Vale uma ressalva de método, porque nem todo crime patrimonial tem dados tão organizados quanto o roubo de celular. Roubo a transeunte e roubo a residência existem nas tabelas do Anuário, mas a cobertura de imprensa disponível só permite confirmar alguns estados isoladamente — Pernambuco lidera o roubo a transeunte com 221,2 por 100 mil habitantes, contra apenas 50,5 em Goiás, uma diferença de quatro vezes que também não acompanha o mapa de homicídios. Já roubo a ônibus nem sequer é uma categoria nacional padronizada: cada estado mede do seu jeito, e comparar São Paulo, Rio de Janeiro e Bahia nesse quesito seria comparar coisas que não são exatamente a mesma coisa.

Essa fragmentação de dados é, ironicamente, parte do problema: o crime que estatisticamente mais afeta as pessoas é também o que recebe menos atenção metodológica e institucional — o oposto do homicídio, que tem uma série histórica robusta, comparável e amplamente divulgada desde 2007.

Uma ressalva necessária

Isso não significa que homicídio seja um indicador irrelevante. É irreversível — captura um tipo de dano que nenhuma outra estatística de segurança pública consegue substituir — e, para quem vive em áreas de forte disputa territorial do tráfico, o risco é real e não deve ser minimizado. O problema não é o mapa de homicídios em si; é tratá-lo como sinônimo de "insegurança" tout court, quando ele mede um fenômeno concentrado e específico, distinto do risco disperso que a maioria da população efetivamente enfrenta.

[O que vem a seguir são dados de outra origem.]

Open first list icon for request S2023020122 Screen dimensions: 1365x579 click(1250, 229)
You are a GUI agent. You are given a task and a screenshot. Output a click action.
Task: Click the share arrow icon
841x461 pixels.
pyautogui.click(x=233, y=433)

Além disso, vale lembrar que esses números vêm de boletins de ocorrência — não de pesquisas de vitimização. Estados com melhor infraestrutura de registro e maior confiança institucional (como DF e SP) tendem a registrar proporcionalmente mais crime patrimonial, o que pode inflar sua posição no ranking em relação ao risco real. Isso não invalida o padrão, mas pede cautela na leitura.

O que fica

Se a pergunta é "onde é mais perigoso morar no Brasil?", a resposta depende inteiramente de qual perigo se está perguntando. Para violência letal ligada a disputas de território e crime organizado, o mapa tradicional de homicídios continua sendo a referência certa. Para o risco que efetivamente atravessa o dia a dia da maioria das pessoas — o celular levado na rua, a casa arrombada, o golpe pelo telefone —, é preciso um mapa completamente diferente. E esse mapa, convenientemente, é o que menos circula.


Dados: 20º Anuário Brasileiro de Segurança Pública (Fórum Brasileiro de Segurança Pública), ano-base 2025.